The Home Business Structure and Entity



Many entrepreneurs and would-be entrepreneurs realize the great income potential from a home business. But, to be truly successful in a particular home business, an entrepreneur must face several decision-making processes that will affect certain aspects of the home business. Two of the most important aspects of the home business are its structure and its entity.

Home Business Structure

The home business structure refers to how an entrepreneur will conduct his income-earning activities. There are two major choices for the entrepreneur:

  1. Retailing
    The entrepreneur simply sells certain products and services, via the Internet.
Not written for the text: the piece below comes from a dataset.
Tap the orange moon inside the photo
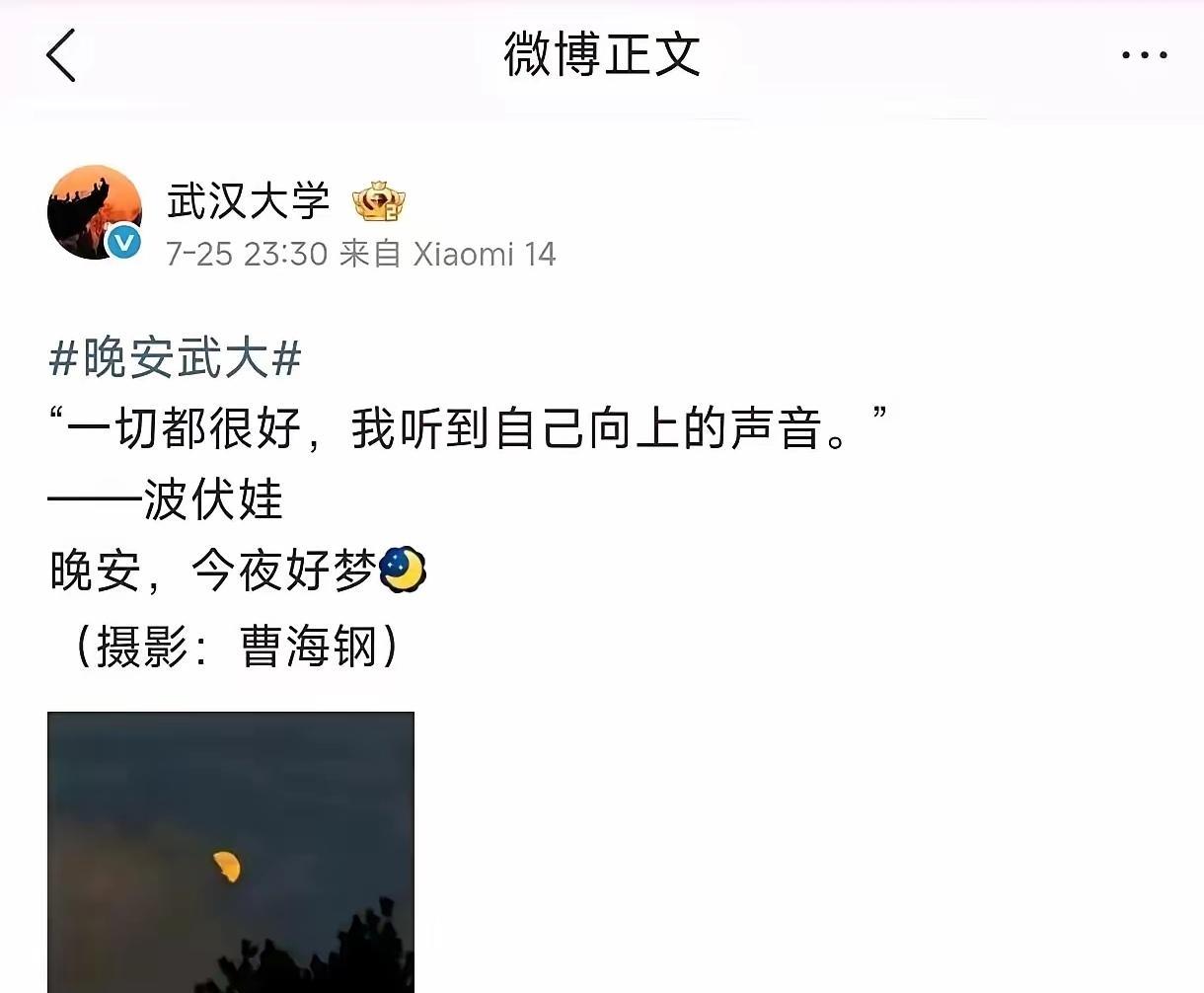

For example, an entrepreneur will sell fantasy-inspired designs for t-shirts and mugs.
  2. Networking
    The entrepreneur creates an organization or a sales force from which he gets leverage. For example, an entrepreneur will recruit three people who will sell a certain food supplement. In one week, these three recruits (also called down-lines) can sell 12 bottles of the food supplement, a feat that could not be accomplished by one person alone.

Of the two structures, retailing requires less social skills. But networking can bring in a potentially higher income. If an entrepreneur decides to have a networking structure, the best home business tip is to first research and study publications about networking or network marketing. Of course, an entrepreneur may set up a business which can do both retailing and networking.

Home Business Entity

The home business entity refers to the ownership of the home business. It may be sole proprietorship, partnership, or corporation. Each have their own advantages and disadvantages. To help a new entrepreneur (especially one with no commerce background), here are brief descriptions of the various business entities:

  • Sole proprietorship – The home business is owned by one person.

    • Advantages:

      • Freedom to make all decisions
      • Simple organization
      • Complete profits
    • Disadvantages:

      • Limited capital
      • Unlimited liability of the owner
  • Partnership – The home business is owned by two or more persons who agreed to work together as co-owners and share the profits of the business.

    • Advantages:

      • Combination of talents, skills, and abilities
      • Larger capital when compared to sole proprietorships
      • Easier to organize when compared to corporations
    • Disadvantages:

      • Divided authority
      • Unlimited liability of the partners
  • Corporation – The home business is owned by an artificial and intangible entity which is managed by a group of people. These people have stock shares in the corporation.

    • Advantages:

      • Attractive to investors who will provide greater capital
      • Easy to expand and to transfer ownership
      • Limited liability of the stockholders
    • Disadvantages:

      • High maintenance expense
      • High tax on the capital stock

Deciding which entity is best can make the entrepreneur smoothly conduct his business. But before making a decision, it will be beneficial to the entrepreneur and his home business to first consult an accountant, or a lawyer, or any reliable and competent business professional.